Justin Turner put together a strong season for the Boston Red Sox in 2023, slashing .276/.345/.455 with 23 home runs and 96 RBI in 558 AB. Still, the 39-year-old is unsigned. The Cubs need another bat, especially if Cody Bellinger doesn't return. Turner has the ability to perform well above his eventual price tag, even if he's only good for a short-term investment.

Turner is unique in his positional flexibility. He spent the majority of last season at first base for Boston, but Turner can also play second and third. The Cubs are generally set at first base after the Michael Busch trade. Plus, Christopher Morel isn't going to stay in the DH spot all season. Chicago still needs to figure out his position. No matter how the Cubs' roster develops, however, Turner offers the versatility to plug holes and flip between positions. It's a bit risky to put him at the hot corner full-time, but the Cubs would have optionality.

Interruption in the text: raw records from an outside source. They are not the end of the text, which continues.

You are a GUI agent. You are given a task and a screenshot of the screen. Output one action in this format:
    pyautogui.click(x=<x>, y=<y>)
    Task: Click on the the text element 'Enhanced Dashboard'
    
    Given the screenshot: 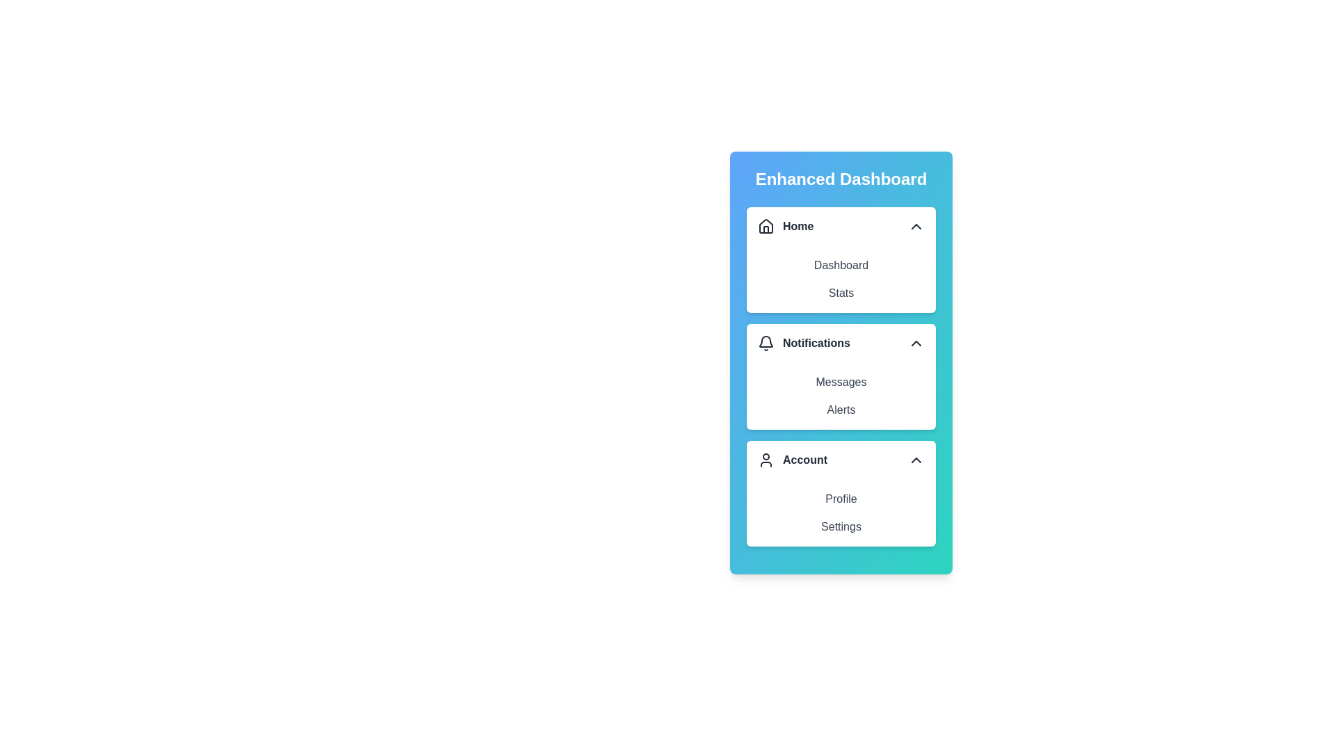 What is the action you would take?
    pyautogui.click(x=840, y=179)
    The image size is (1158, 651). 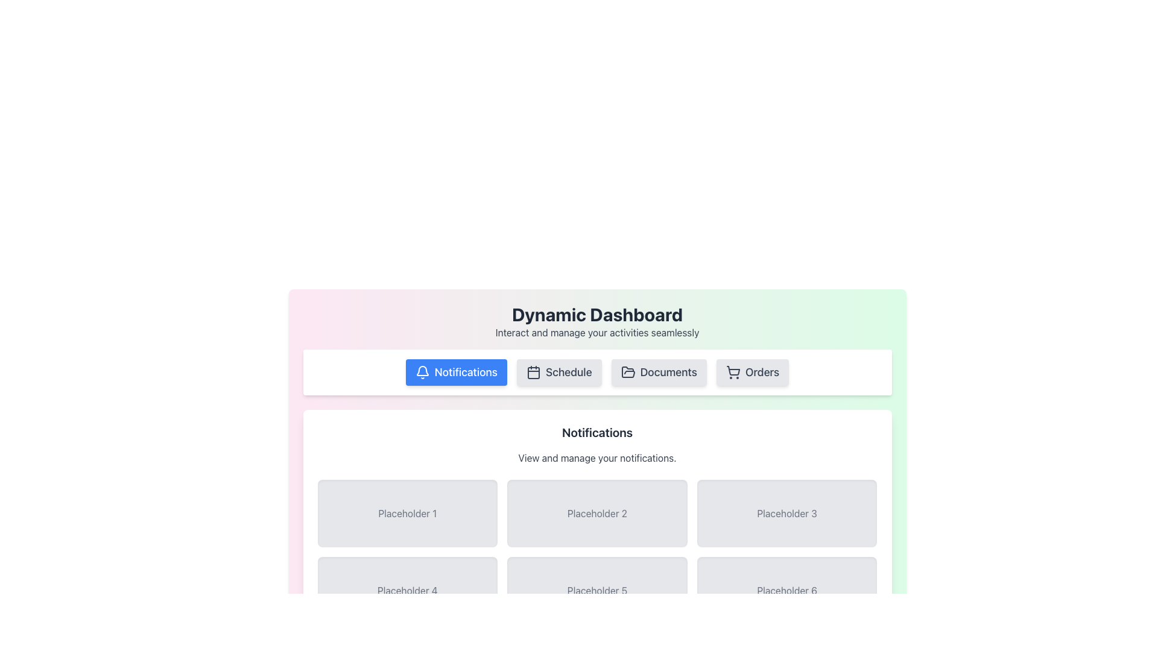 What do you see at coordinates (597, 332) in the screenshot?
I see `static text element rendered in gray color and styled with a smaller font size, located directly below the 'Dynamic Dashboard' title` at bounding box center [597, 332].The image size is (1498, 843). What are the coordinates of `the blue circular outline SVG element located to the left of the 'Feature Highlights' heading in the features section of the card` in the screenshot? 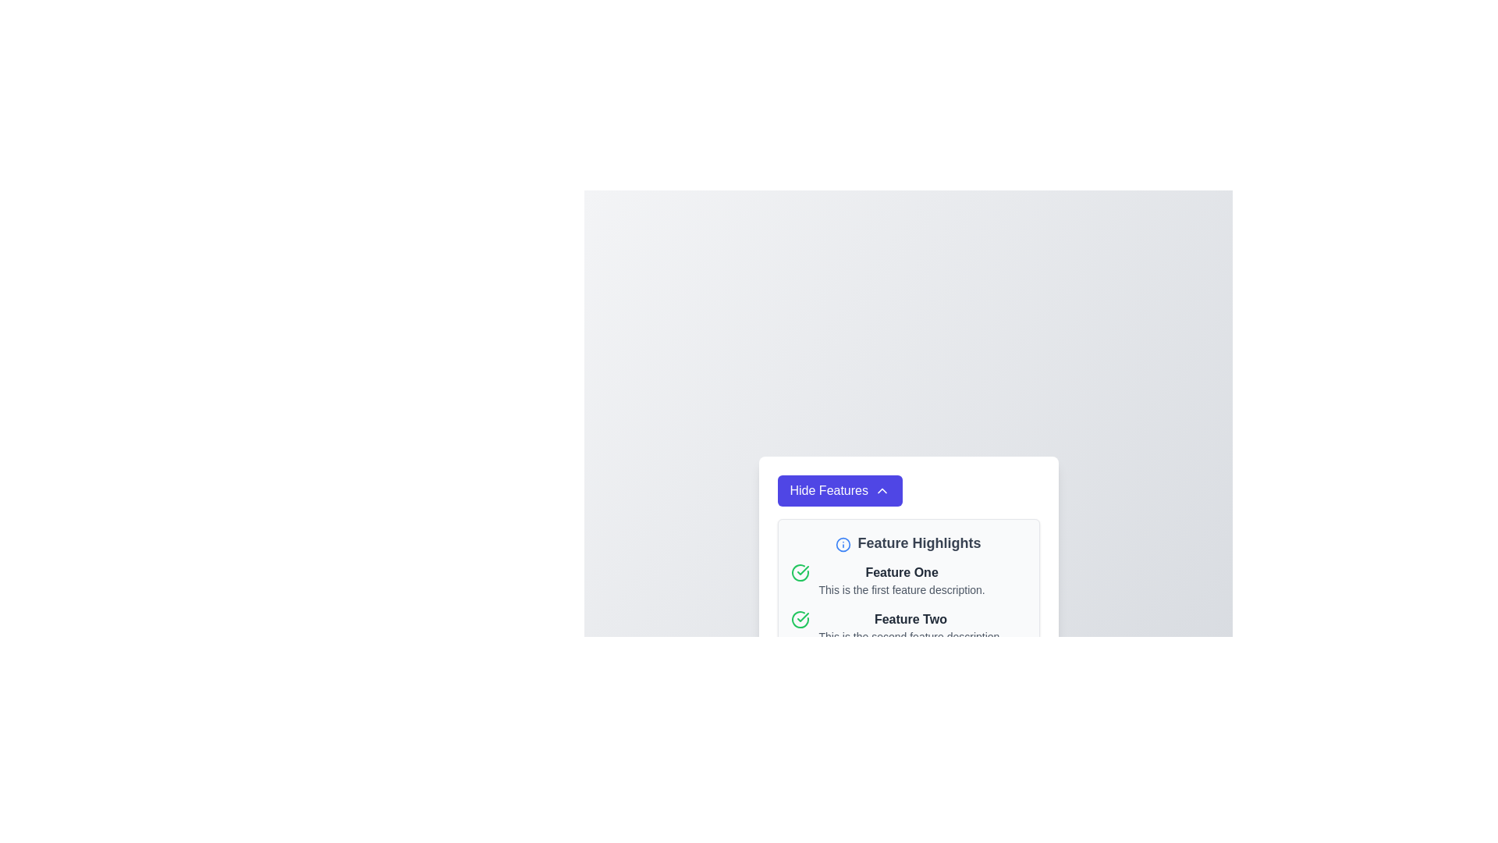 It's located at (843, 543).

In addition to Turner's bat and glove, Chicago would be signing a beloved locker room leader with 16 years of MLB experience to lean on. The Cubs are fairly young as far as "contenders" go. The Bellinger uncertainty could leave a major hole in the clubhouse. Turner can proliferate wisdom to the Cubs' youth and aid Counsell as a leader, all while contributing amply on the field.

He's basically Joey Votto, but still good. That is reductive, but if the Cubs are going to swing for the accomplished vet on a legacy contract, Turner can probably provide more value at this point. Most important in his ability to play third base, which is Chicago's lone point of true weakness in the infield.